On a political level it was also felt that the prior lack of consultation between rulers and the ruled had been yet another momentous factor in contributing to the rebellion. As an outcome, Indians were drawn into government at a local level. Though this was on a restricted scale, a crucial common law had been set, with the creation of a new `white collar` Indian elite, further motivated by the opening of universities at Calcutta, Bombay and Madras, a result of the Indian Universities Act. Thus, together with the values of traditional and ancient India, a new professional middle class was starting to spring up, in no way confined by the values of the past. Their aspiration can only have been stirred by Victoria`s Proclamation of November 1858, in which it is explicitly stated that "We hold ourselves bound to the natives of our Indian territories by the same obligations of duty which bind us to our other subjects...it is our further will that... our subjects of whatever race or creed, be freely and impartially admitted to offices in our service, the duties of which they may be qualified by their education, ability and integrity, duly to discharge."
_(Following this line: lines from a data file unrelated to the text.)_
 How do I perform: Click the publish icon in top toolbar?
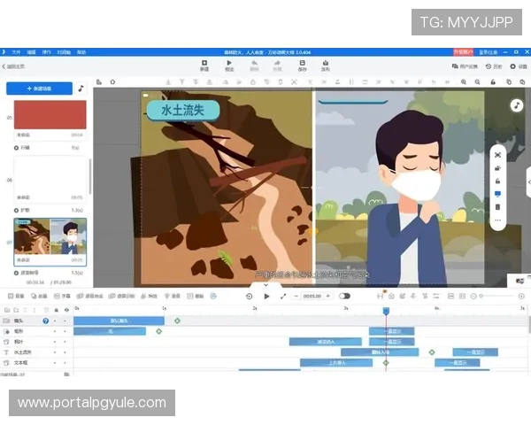click(x=326, y=64)
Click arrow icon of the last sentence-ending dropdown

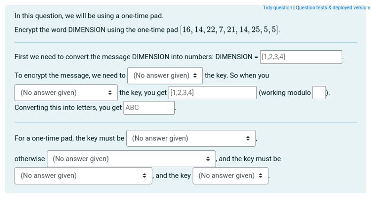261,176
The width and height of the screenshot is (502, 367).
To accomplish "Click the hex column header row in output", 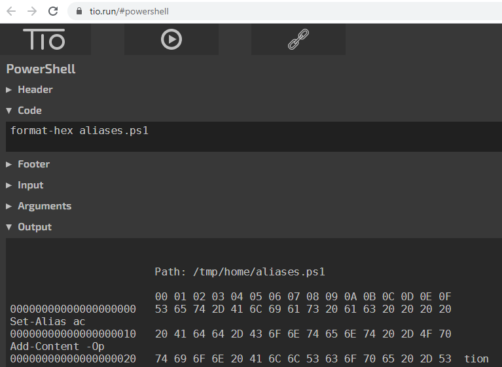I will pyautogui.click(x=303, y=296).
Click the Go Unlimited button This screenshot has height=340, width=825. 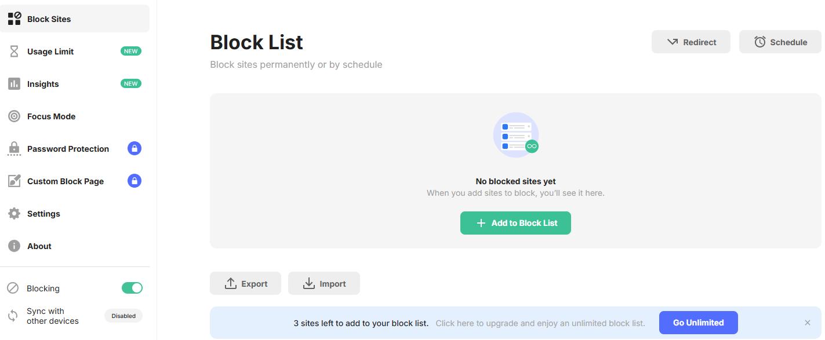click(698, 323)
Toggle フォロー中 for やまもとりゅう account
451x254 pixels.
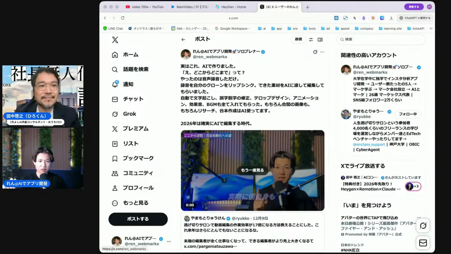407,114
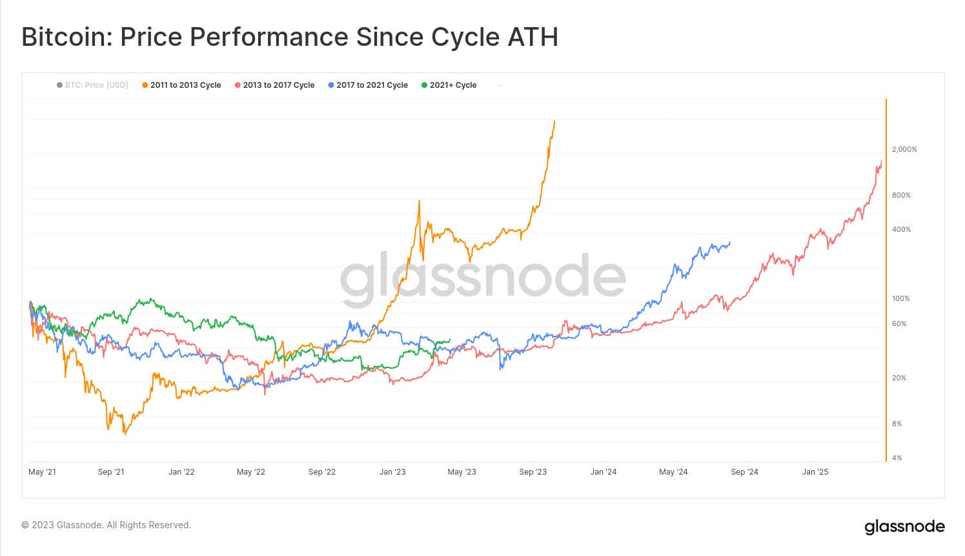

Acting on these sentiments, Lord Ripon, viceroy from 1880 to 1885, broadened the powers of local self-government and sought to eradicate racial practices in the law courts by the Ilbert Bill. But a policy simultaneously liberal and progressive at one turn was ultraconservative and backward at the next, creating fresh elites and reasserting old attitudes. The Ilbert Bill only had the effect of causing a White Mutiny, and the end of the prospect of perfect equality before the law. In 1886 measures were taken up to curb Indian entry into the civil service.
Militarily, the mutiny transformed both the "native" and European armies of British India. The British increased the ratio of British to Indian soldiers. Regiments, which had remained trustworthy, were kept back, and the number of Gurkha units, which had been fundamental in the Delhi campaign, was increased. The inefficiencies of the old organisation, which had alienated sepoys from their British officers, were addressed, and the post-1857 units were principally organised on the "irregular" system. (Before the rebellion, Bengal Infantry units had 26 British officers, who held every position of power down to the second-in-command of each company. In irregular units, there were only six or seven or even fewer European officers, who associated themselves far more closely with their soldiers, while more trust and duty was given to the Indian officers.) Most new units were recruited from among the so-called "Martial Races", which were not part of conventional Indian culture. Sepoy artillery was abolished also, leaving all artillery (excluding some small detachments of mountain guns) in British hands. The post-rebellion alterations formed the root of the military organisation of British India until the early 20th century.